If you are reading this, you know the power of free, immediate information available to you whenever you wish.
When was the last time that you learned how to do or fix something by watching a YouTube video or seeking advice an online discussion group?

EdX, Coursera, Khan Academy, Open Culture and Creative Live are offering courses and great learning free, every day.
Suddenly, every computer terminal has become a school open to anyone for free, 24 hours a day. At this school you choose your faculty.
You can learn from a professor at Harvard, a motivational speaker, successful entrepreneur, a mechanic or a 12 year-old.

In an era where we are threatened by global warming and nuclear weapons, this global learning and enlightenment is our most important tool.
It creates a conversation of information, discovery and empowerment which is at once global and hyper-local.

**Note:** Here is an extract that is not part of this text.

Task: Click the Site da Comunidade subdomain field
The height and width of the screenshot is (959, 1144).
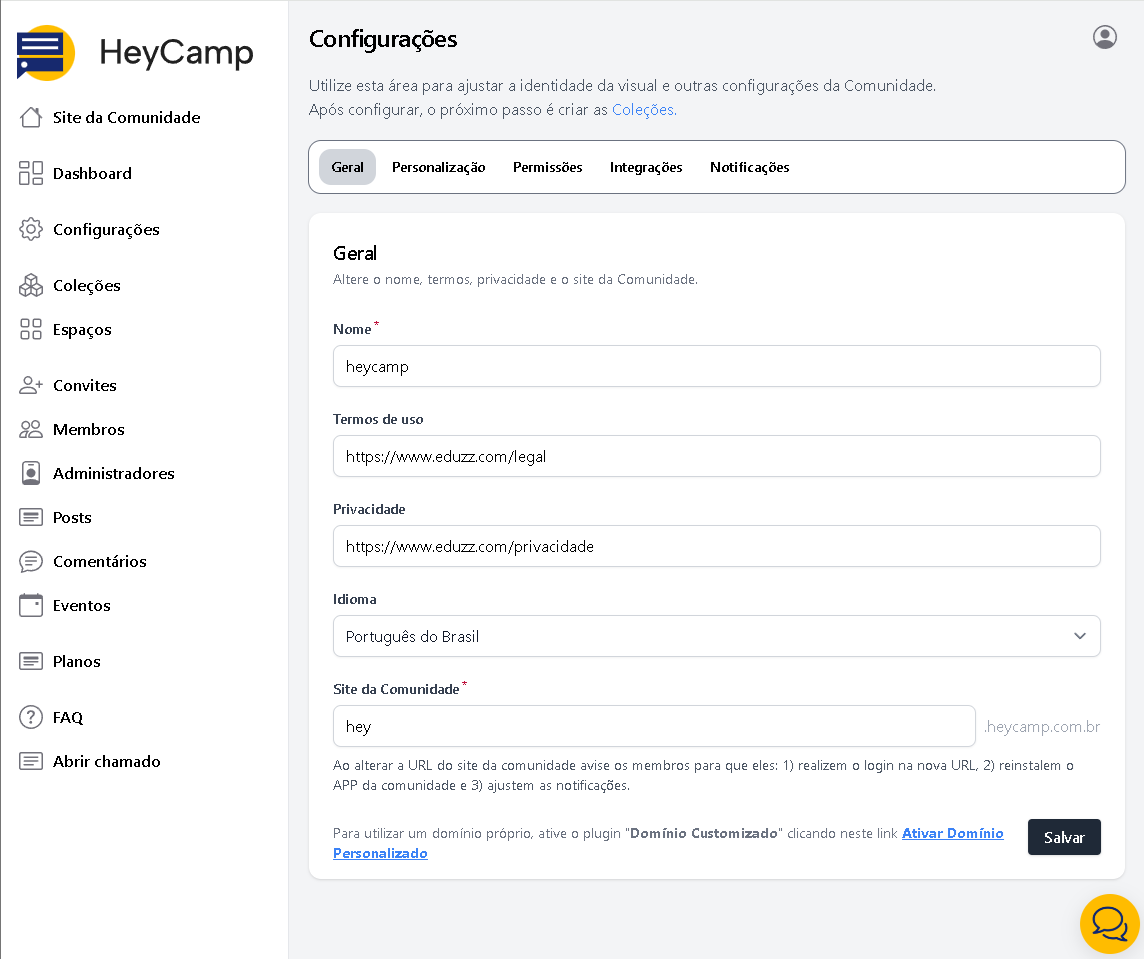Action: pos(654,726)
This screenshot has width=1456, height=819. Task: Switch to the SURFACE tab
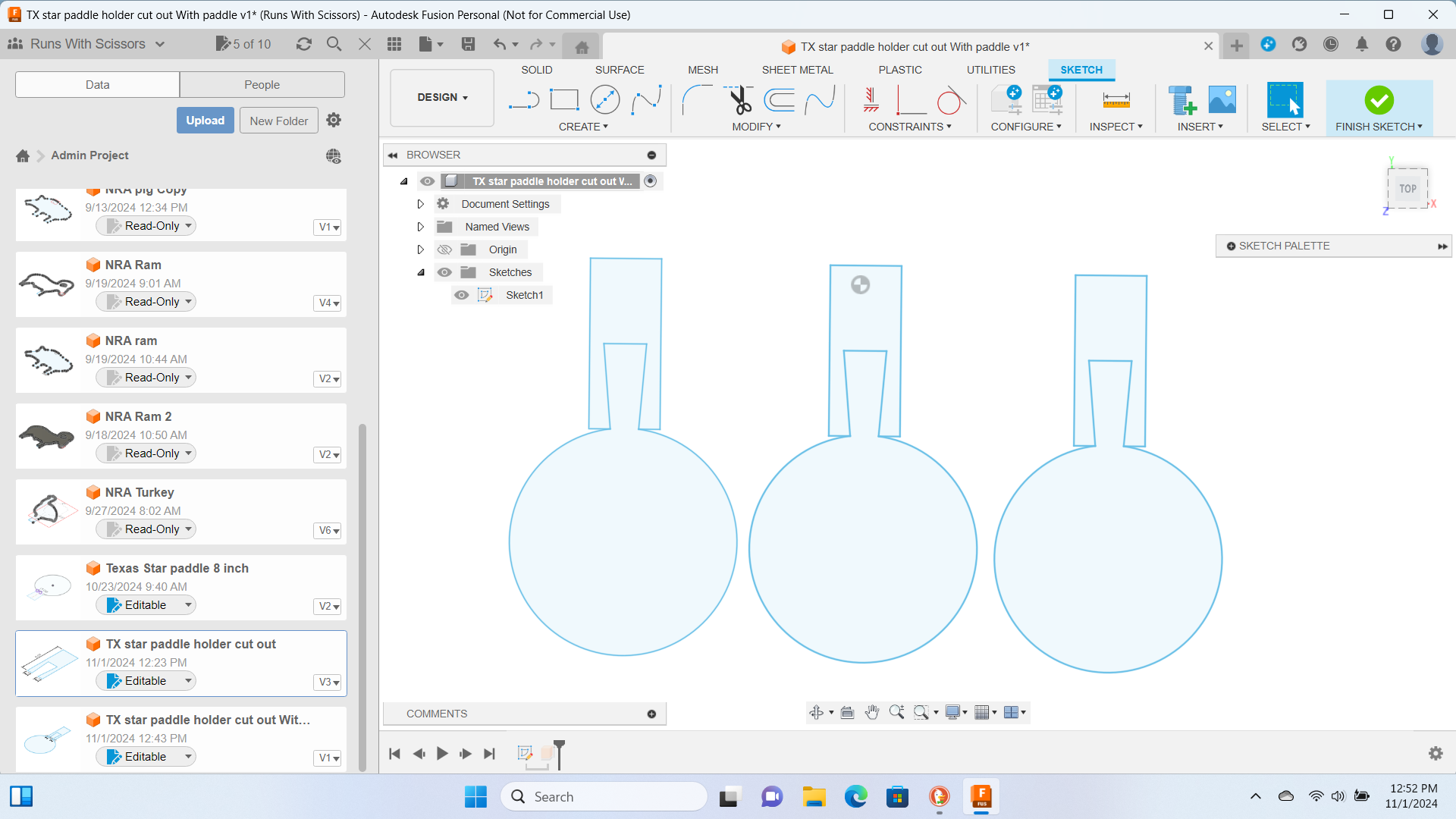click(619, 70)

Will the idea from MIT spur a better practice in Bangladesh, or will the idea and practice at Bangladesh create a better practice and ideas at MIT? Will an invention from India help purify water in China and heat homes in Finland? Will an online discussion between American and Syrian students deepen understandings?

Enabling individuals to gain skills and insights to help them improve their lives, families and communities has never been easier or cheaper.
So why is it that our school children are still reading old books and repeating facts and figures to satisfy a curriculum? Why aren’t they using this fountain of online learning to build skills and understandings that satisfy their curiosity and create positive changes in their lives and communities?

We have created our schools upside down, as factories for test scores instead of laboratories for real and relevant learning.
When was the last time a school asked its students or even it’s community what students should learn or create?
How often has the learning and work of the students improved the health and success of their community?

We have a chance to connect our students to the world of information and to use this knowledge to benefit themselves and their community.
Let’s connect our students and our schools to their world.